I found it difficult to stay focused on the poem because I was hot and sweaty but I managed to recite it all at least once. I like the line about the syllables locking into rows. I also like how he incorporates lines from Dunne’s poem into his own. He describes his forgetting of lines as “sky- written letters on a windy day” and “a blown out candle, wavering line of acrid smoke.” Is that how it feels to me when I cannot remember a line? I’m not sure.

Holy shit this poem is amazing! Found it this morning on poem of the day on poets.org:

Nothing/ Krysten Hill

I ask a student how I can help her. Nothing is on her paper.
It’s been that way for thirty-five minutes. She has a headache. 
She asks to leave early. Maybe I asked the wrong question. 
I’ve always been dumb with questions. When I hurt, 
I too have a hard time accepting advice or gentleness.
I owe for an education that hurt, and collectors call my mama’s house. 
I do nothing about my unpaid bills as if that will help. 
I do nothing about the mold on my ceiling, and it spreads. 
I do nothing about the cat’s litter box, and she pisses on my new bath mat. 
Nothing isn’t an absence. Silence isn’t nothing. I told a woman I loved her, 
and she never talked to me again. I told my mama a man hurt me,
and her hard silence told me to keep my story to myself. 
Nothing is full of something, a mass that grows where you cut at it. 
I’ve lost three aunts when white doctors told them the thing they felt 
was nothing. My aunt said nothing when it clawed at her breathing.
I sat in a room while it killed her. I am afraid when nothing keeps me 
in bed for days. I imagine what my beautiful aunts are becoming 
underground, and I cry for them in my sleep where no one can see. 
Nothing is in my bedroom, but I smell my aunt’s perfume 
and wake to my name called from nowhere. I never looked 
into a sky and said it was empty. Maybe that’s why I imagine a god 
up there to fill what seems unimaginable. Some days, I want to live 
inside the words more than my own black body. 
When the white man shoves me so that he can get on the bus first, 
when he says I am nothing but fits it inside a word, and no one stops him, 
I wear a bruise in the morning where he touched me before I was born. 
My mama’s shame spreads inside me. I’ve heard her say 
there was nothing in a grocery store she could afford. I’ve heard her tell 
the landlord she had nothing to her name. There was nothing I could do 
for the young black woman that disappeared on her way to campus. 
They found her purse and her phone, but nothing led them to her. 
Nobody was there to hold Renisha McBride’s hand 
when she was scared of dying. I worry poems are nothing against it. 
My mama said that if I became a poet or a teacher, I’d make nothing, but 
I’ve thrown words like rocks and hit something in a room when I aimed 
for a window. One student says when he writes, it feels 
like nothing can stop him, and his laugher unlocks a door. He invites me 
into his living.

This entire poem is wonderful.

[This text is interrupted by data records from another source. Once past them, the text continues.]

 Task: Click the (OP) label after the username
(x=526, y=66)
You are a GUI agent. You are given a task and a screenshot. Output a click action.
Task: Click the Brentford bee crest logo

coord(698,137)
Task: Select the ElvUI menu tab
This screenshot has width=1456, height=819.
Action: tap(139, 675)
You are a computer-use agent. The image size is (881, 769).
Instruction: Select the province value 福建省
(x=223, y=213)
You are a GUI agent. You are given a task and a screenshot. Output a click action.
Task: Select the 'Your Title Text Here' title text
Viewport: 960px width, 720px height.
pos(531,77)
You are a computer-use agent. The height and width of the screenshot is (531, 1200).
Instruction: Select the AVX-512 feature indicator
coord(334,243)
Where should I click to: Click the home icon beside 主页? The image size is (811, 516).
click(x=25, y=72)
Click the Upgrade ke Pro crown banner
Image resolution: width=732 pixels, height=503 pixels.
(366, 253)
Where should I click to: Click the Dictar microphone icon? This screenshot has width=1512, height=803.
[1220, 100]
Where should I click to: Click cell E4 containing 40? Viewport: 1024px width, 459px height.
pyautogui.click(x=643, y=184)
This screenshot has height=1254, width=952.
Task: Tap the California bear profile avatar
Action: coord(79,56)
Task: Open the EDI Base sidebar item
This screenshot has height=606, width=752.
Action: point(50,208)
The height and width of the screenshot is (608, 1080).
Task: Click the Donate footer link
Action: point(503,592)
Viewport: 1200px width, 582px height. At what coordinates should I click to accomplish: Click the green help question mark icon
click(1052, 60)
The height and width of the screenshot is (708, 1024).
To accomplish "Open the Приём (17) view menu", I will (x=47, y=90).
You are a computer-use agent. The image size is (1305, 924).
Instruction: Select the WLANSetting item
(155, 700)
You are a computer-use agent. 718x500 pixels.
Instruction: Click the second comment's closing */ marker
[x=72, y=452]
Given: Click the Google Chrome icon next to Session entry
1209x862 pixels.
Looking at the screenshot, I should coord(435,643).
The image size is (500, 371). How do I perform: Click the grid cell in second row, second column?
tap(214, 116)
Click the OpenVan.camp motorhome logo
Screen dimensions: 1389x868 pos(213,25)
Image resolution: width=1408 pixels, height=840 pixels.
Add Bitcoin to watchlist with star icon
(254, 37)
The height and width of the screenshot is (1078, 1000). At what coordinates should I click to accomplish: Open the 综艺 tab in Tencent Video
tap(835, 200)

Right now, thinking about why one writes/what poetry is, I’m struck by her final lines: “I’ve thrown words like rocks and hit something in a room when I/aimed/for a window” and “when he writes, it feels/like nothing can stop him and his laughter unlocks/a door. He invites/me/into his living.” Wow. Words as rocks, writing as a freedom and a liberated laugh that can unlock a door.